すなわち、北朝鮮を取り上げて、台湾の有事の際に『どちらにも参加しない』を主張しているわけです。あえて簡略な書き方をするなら、駐韓米軍が動くと、韓国が『基地』として参加することになるからです。すなわち、自国安保というよりは、中国との関係、または『どちらかになること』を牽制しているだけです。同記事に載っているもう一つの主張は、『でも、だからといって駐韓米軍を減縮してはならない』という話です。駐韓米軍は北朝鮮に集中すべきだとしながらも、「日米同盟が強くなって、駐韓米軍が縮小されたらどうしよう」という主張です。二つの主張が相反している気もしますが。自衛隊と駐日米軍の協力・連携関連の部分もあるので、合わせて紹介します。以下、<<~>>で引用してみます。

 

<<・・(※今回の日米首脳会談の)共同声明では「両国の作戦と能力の円滑な統合」と「相互運用・計画を向上させられる各自の指揮・統制体系を両国家レベルでアップグレード」することが明示された。作戦行動を前提とした相互運用と指揮システム改編は、両国間の合同作戦を実質的な水準でより充実させるという意味になる。これと関連し、いまは作戦権を持たず米インド太平洋軍司令部の指揮を受ける駐日米軍司令部を、米韓連合司令部と同じレベルに格上げするのか注目される。自衛隊統合作戦司令部は現在の統合幕僚長と同じクラスである4つ星将軍(大将)で新設されると予想される。これと格を合わせるため現在3つ星将軍である駐日米軍司令官を4つ星将軍指揮体系に改編するという観測が日米の外交情報筋たちから出ている。

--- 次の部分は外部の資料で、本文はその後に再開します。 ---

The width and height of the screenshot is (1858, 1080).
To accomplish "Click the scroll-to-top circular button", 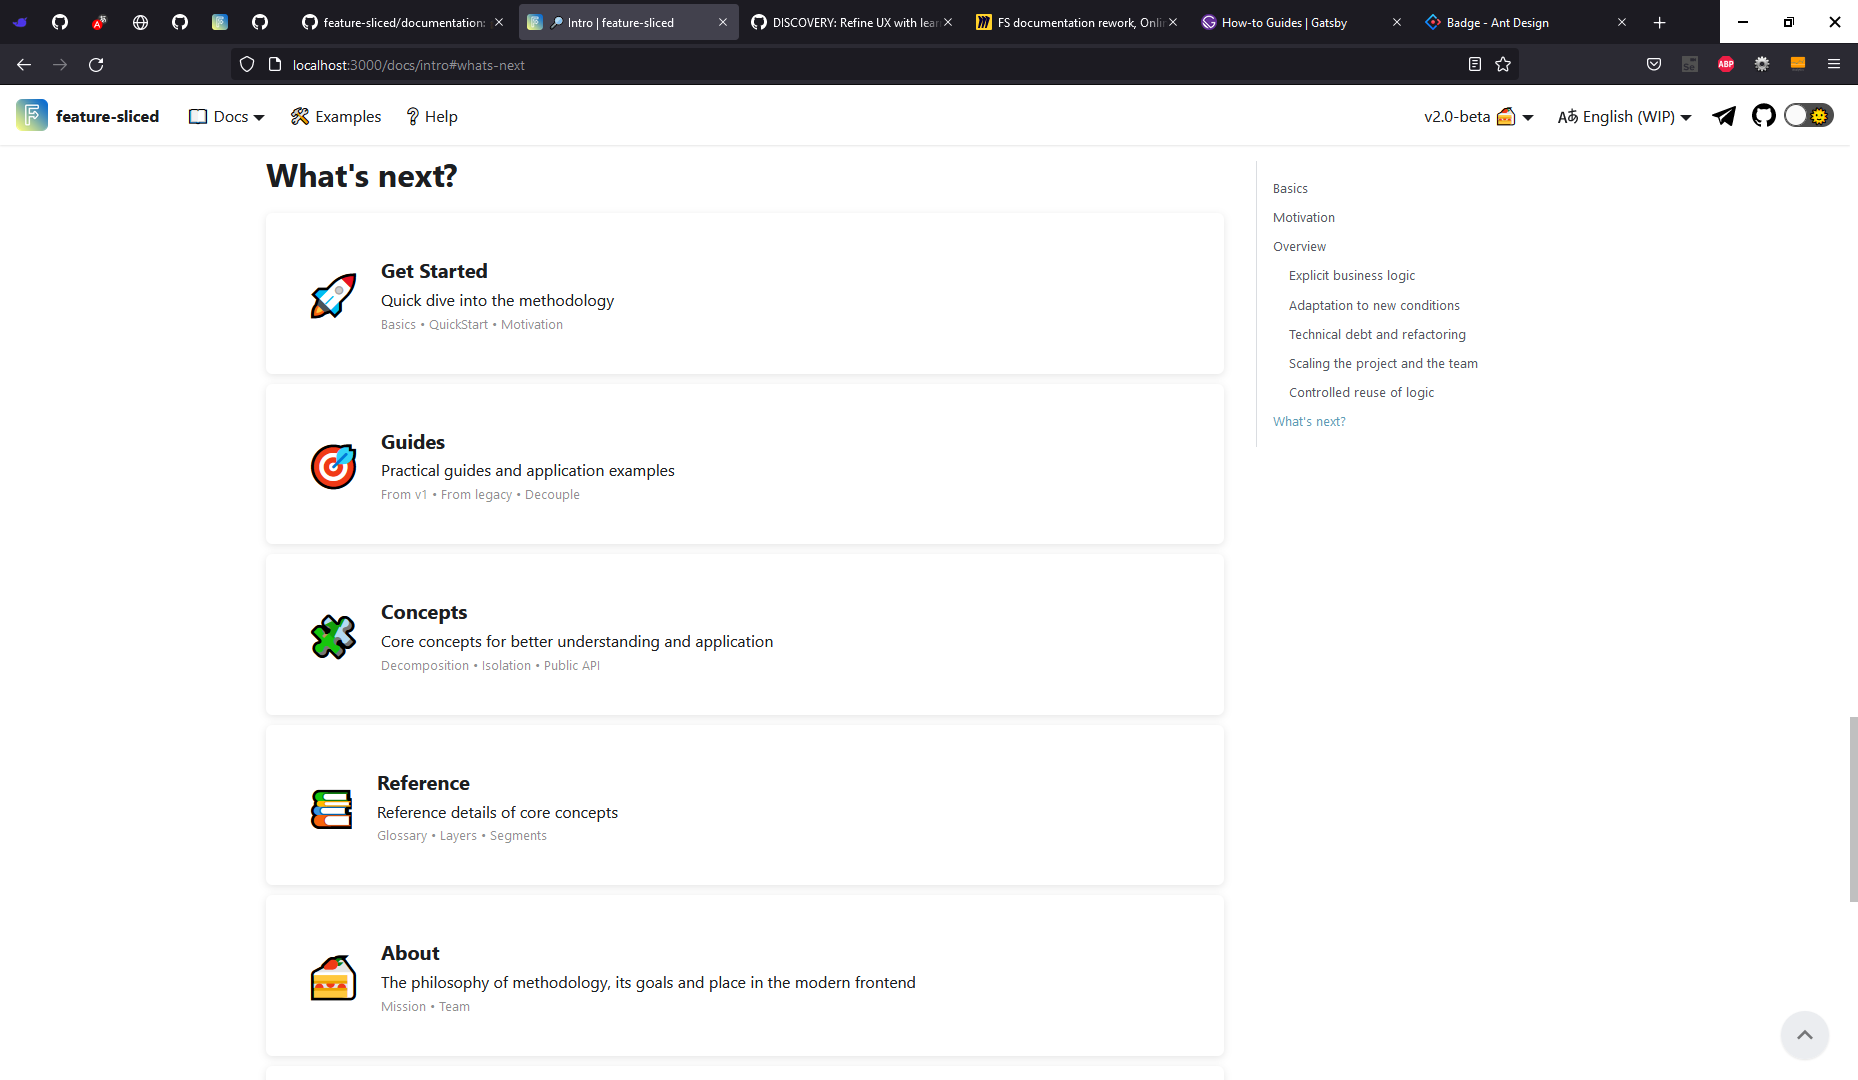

ただ、今回の首脳会談で具体的な内容が発表されたわけではない。これと関連して内部事情に詳しいある情報筋は「このためには米軍の構造改革が伴わなければならず、すぐにできる問題ではないと思っている。今後、そんなレベルまで可能になるという、複数のシナリオのうちの一つだと見るべきだろう」と話した。自衛隊が米軍の指揮を受ける形の日米連合司令部の創設は、日本が線を引いている。これに対し梨花女大パクウォンゴン教授は「さまざまな可能性があるが、今回の首脳会談の核心は、1950年代から米国がやってきたアジア太平洋地域での同盟体制の、根本構造を変えようとするということ」と指摘した。

 

こうした日米の前例のない協力強化、および米国の同盟体制の変化は、韓国の立場からすると「両刃の剣」になるというのが韓国専門家たちの見解だ。大きなビジョンとしては、米国が日本やフィリピンなどアジアで戦力増強すると同時に同盟間の協力も強化すれば、中国とロシアを牽制でき、北朝鮮の急な動きを抑止できる。この点では肯定的な側面がある。台湾で有事が発生しても、駐日米軍に及ぼす影響は小さくなり、北朝鮮防衛にだけ集中することもできるのだ。クォン・テファン国防外交協会会長は「駐韓米軍の場合、追加増員なしで、台湾有事の際に、北朝鮮がまた別の戦線を拡大しないよう北朝鮮抑止だけ集中するのが最も大きな役割」と分析した。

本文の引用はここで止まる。